Volume XXIII Number 3 August 2006


Those Hobo Days
by Jack Miller

I liked to hear Johnny Cash sing that song: "I've Been Everywhere." I always think of Carl Calhoun of North Manchester and those hobo days in the 1920s. Do you old timers remember Coonie? That's what everyone called him. He hung around Blick Barbershop, next to Brady's Men's Clothing Store on Main Street. I was just a kid, but I remember Coonie. He was a well built man, always wore a cap. His face was ruddy and clean shaven, but when he opened his mouth -- that's when this boy's eyes popped open.

He had solid gold-filled teeth. It was as if the front wall of Fort Knox had fallen out. That was special enough, but what he would do...

One day he would be at Blick's, then he would be gone for weeks or months. Suddenly he would reappear and talk about wheat fields in Kansas, picking oranges in California and then apples in Washington state. All of these things he would see and do by hopping a freight train in North Manchester and heading out. You see Carl Calhoun had that wanderlust. He was a true hobo at heart. Well, to most people in the 1920s in town, Coonie was a world traveler.

Our home in North Manchester was a block and a half from the Big Four Railroad yards. We were in prime territory for hobo handouts. He always knocked on the back door. Some offered to mend umbrellas, sharpen knives, etc., but most just looked pitiful when they looked at my mother. No fancy grub at our house; bread and butter sandwiches is what they got! They would sit on the back stoop and eat, then cross the street to Maude Gill's house where she was willing to hand out pie. Oh, yes the houses were marked for handouts.

Any town of North Manchester's size that had a railroad, and we had two of them, had a hobo jungle as they called them. A place where the "king of the road" could rest and compare notes and experiences with others of that brotherhood. Well, North Manchester had a fine jungle on the south side of Eel River, just west of the Vandalia railroad bridge. The Big Four railroad bridge and water tank were just up the river above the dam.

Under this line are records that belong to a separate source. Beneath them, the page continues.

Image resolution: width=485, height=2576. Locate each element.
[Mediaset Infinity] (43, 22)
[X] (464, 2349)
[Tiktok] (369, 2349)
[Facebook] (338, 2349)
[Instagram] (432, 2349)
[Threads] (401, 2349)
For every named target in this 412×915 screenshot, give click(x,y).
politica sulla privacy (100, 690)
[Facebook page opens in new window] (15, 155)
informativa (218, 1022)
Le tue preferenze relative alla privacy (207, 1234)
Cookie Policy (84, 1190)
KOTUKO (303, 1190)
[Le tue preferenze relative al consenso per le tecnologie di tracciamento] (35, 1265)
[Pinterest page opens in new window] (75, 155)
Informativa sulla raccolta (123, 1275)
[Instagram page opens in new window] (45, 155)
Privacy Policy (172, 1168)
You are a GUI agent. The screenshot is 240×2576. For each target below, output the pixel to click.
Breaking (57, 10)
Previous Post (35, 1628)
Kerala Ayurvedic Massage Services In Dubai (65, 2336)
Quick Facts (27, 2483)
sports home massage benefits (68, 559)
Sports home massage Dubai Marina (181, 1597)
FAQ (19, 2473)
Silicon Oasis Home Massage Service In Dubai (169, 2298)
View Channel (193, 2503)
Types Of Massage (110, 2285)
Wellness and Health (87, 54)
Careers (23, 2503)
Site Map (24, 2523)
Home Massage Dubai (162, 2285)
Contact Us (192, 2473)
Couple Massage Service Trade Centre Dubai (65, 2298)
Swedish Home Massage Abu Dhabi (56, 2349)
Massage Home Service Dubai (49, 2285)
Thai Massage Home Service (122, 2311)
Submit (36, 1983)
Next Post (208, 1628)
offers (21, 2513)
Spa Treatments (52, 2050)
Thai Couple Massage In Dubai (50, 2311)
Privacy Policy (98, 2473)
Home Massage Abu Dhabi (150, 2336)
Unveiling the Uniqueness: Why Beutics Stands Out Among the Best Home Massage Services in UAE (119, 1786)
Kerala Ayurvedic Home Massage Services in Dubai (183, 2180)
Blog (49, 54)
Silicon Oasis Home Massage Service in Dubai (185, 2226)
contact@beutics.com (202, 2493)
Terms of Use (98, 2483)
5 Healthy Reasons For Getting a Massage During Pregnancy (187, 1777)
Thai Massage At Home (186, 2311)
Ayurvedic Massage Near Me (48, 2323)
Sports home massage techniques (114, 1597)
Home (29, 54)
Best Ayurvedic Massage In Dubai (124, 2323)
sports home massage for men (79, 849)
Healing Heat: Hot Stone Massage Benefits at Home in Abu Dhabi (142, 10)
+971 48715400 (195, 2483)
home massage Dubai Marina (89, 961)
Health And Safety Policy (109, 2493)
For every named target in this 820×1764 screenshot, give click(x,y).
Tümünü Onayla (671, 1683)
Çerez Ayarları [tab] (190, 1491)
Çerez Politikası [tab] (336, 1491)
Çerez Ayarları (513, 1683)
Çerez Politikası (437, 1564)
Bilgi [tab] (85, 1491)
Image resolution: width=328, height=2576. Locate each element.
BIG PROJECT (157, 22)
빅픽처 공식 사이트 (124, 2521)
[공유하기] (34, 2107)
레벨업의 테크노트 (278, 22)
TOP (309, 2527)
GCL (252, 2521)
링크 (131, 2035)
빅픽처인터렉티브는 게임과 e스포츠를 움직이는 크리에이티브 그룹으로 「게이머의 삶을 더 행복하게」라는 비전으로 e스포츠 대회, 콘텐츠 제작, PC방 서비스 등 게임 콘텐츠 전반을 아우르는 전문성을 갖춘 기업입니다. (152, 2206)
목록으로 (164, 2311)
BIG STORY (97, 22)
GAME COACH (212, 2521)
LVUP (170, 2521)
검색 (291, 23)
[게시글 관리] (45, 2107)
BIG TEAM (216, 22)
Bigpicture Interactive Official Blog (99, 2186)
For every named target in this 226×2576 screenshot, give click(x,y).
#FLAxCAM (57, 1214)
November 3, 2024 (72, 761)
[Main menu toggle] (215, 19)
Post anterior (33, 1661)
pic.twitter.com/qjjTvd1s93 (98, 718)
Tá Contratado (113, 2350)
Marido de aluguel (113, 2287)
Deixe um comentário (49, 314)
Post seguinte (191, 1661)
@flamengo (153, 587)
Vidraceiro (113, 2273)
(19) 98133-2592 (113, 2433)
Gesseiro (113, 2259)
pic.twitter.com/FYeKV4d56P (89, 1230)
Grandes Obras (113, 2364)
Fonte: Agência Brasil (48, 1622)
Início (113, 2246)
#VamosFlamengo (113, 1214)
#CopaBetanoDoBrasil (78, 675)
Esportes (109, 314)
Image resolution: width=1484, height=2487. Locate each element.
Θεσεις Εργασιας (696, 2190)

There was a well-worn path to the jungle. The site had one other plus - there was a spring of clear, cool water. There was always a campfire and a pot of Mulligan stew over the fire. A new caller was always welcome to the stew but was expected to contribute vegetables and meat to the pot, if he planned on an extended stay. All summer long there were always hobos in that camp - sometimes three or four and other times a dozen or so.

How did this 8 - or 9 -year - old boy know? Because Howard Lindsay and Gail Grossnickle used to spy on them. Boy, was that exciting, as it was rumored that they cut off boys' ears if caught in the act of spying on them. Relax, I am sure those "kings of the road" were well aware of those d --- kids out there!

The hobos as we knew them back in the 1920s are gone. The main blow came in the 1930s and the Great Depression when every freight train through Wabash carried hundreds of unemployed men, looking for work. Some would drop off in Wabash where they could spend the night in jail, breakfast in the morning and told to get out of town.

Unemployed Detroit men headed for St. Louis as St. Louis men were heading for Detroit for employment. Today the modern railroad cars have no open door or rods under the cars to ride on. The age of the hobo, as I remember them, is history.